Emmeline, tho' hardly able to bear even this friendly raillery, turned it off with a melancholy smile. The party was agreed upon; the Baron went out to give orders for preparing the provisions they were to take with them, and the Chevalier to see that the boat was in a proper state for the expedition and give the boatmen notice.
Lady Westhaven then began talking of England, and expressed her astonishment at having heard nothing from thence for above six weeks. While Lord Westhaven was attempting to account for this failure of intelligence, which he saw gave his wife more concern than she expressed, a servant brought in several large pacquets of letters, which he said the messenger who was usually sent to the post town, had that moment brought in.

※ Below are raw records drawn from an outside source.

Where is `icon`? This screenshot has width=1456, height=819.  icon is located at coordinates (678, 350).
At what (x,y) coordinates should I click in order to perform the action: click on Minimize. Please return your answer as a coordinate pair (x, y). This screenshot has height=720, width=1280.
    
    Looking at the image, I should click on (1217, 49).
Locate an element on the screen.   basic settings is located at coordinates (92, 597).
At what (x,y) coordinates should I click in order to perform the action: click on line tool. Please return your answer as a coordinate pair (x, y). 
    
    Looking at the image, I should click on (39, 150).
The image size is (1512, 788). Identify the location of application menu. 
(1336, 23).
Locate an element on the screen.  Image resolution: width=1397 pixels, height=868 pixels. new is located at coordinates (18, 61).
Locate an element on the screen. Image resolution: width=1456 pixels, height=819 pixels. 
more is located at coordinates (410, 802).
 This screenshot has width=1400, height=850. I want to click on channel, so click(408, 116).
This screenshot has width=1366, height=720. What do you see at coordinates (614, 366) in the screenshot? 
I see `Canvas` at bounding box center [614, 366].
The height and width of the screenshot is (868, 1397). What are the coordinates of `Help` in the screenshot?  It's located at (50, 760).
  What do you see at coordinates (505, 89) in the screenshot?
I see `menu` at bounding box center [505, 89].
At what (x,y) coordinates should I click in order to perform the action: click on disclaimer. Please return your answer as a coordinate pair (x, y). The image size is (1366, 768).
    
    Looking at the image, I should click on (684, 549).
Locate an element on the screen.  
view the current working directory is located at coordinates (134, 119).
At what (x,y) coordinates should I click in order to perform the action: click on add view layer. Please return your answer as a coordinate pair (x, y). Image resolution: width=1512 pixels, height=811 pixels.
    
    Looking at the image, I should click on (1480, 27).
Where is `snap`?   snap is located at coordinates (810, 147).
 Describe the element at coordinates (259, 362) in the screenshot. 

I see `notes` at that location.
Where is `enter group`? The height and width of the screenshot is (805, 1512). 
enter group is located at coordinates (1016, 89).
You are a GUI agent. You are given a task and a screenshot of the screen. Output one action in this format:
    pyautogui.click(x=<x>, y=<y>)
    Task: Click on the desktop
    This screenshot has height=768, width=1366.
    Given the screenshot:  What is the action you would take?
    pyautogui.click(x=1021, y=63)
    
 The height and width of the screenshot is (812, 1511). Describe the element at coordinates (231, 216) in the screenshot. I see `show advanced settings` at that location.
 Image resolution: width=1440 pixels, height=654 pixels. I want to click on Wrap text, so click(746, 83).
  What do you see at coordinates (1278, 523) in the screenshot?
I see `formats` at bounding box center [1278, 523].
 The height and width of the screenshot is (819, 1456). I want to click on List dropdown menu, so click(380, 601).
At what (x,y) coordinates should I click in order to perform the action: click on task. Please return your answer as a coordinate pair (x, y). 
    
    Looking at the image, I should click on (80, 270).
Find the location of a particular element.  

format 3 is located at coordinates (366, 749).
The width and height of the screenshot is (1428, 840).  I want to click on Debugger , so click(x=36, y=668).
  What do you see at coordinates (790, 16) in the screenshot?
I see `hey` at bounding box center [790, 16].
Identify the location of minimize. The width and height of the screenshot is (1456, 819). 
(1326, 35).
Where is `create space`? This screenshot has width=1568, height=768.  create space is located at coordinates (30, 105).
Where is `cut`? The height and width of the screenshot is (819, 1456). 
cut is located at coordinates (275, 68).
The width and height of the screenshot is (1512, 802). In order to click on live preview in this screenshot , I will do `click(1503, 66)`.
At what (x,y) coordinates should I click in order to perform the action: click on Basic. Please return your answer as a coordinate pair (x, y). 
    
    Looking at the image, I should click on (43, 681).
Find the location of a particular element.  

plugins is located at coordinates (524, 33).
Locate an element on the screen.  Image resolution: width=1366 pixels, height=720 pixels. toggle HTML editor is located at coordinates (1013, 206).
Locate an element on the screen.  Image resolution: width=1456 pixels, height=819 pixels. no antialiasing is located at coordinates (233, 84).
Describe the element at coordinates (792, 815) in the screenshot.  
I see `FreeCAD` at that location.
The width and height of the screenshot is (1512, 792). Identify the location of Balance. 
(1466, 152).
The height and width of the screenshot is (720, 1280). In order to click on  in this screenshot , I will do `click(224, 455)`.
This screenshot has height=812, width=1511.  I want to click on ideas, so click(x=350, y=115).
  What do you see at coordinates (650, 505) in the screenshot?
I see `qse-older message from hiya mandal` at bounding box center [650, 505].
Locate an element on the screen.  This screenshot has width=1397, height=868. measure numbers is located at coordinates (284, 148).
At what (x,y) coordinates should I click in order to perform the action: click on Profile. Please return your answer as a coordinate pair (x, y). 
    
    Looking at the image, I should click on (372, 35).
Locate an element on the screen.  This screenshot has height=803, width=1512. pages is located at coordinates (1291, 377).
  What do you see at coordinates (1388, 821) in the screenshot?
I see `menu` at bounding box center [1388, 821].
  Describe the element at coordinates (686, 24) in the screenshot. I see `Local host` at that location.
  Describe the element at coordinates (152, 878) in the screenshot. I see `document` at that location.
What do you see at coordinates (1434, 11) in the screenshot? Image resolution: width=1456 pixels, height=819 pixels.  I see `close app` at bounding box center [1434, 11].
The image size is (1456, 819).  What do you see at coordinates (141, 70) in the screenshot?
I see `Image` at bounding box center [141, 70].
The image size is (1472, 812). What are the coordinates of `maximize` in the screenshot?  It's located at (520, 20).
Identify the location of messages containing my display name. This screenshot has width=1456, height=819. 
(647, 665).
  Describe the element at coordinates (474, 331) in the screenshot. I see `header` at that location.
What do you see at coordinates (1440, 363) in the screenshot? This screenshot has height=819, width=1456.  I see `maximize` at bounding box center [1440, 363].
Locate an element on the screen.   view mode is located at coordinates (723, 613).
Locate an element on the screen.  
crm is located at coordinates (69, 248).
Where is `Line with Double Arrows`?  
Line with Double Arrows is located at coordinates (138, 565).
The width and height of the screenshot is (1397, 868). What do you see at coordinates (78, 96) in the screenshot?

His Lordship, eagerly surveying the address of each, gave to Emmeline one for her; which opening, she found came from Mrs. Stafford, and enclosed another.
St. Germains, June 6.
'My dearest Emmeline will forgive me if I write only a line in the envelope, to account for the long detention of the enclosed letter. It has, by some mistake of Mr. La Fosse, been kept at Rouen instead of being forwarded to St. Germains; and appears to have passed thro' numberless hands. I hope you will get it safe; tho' my being at Paris when it did arrive here has made it yet a week later. By the next post I shall write more fully, and therefore will now only tell you we are well, and that I am ever, with the truest attachment, your
C. Stafford.'
Emmeline now saw by the seal and the address that the second letter was from Lord Montreville. It appeared to have been written in great haste; and as she unfolded it, infinite was her amazement to find, instead of a remittance, which about this time she expected, the promise she had given Delamere, torn in two pieces and put into a blank paper.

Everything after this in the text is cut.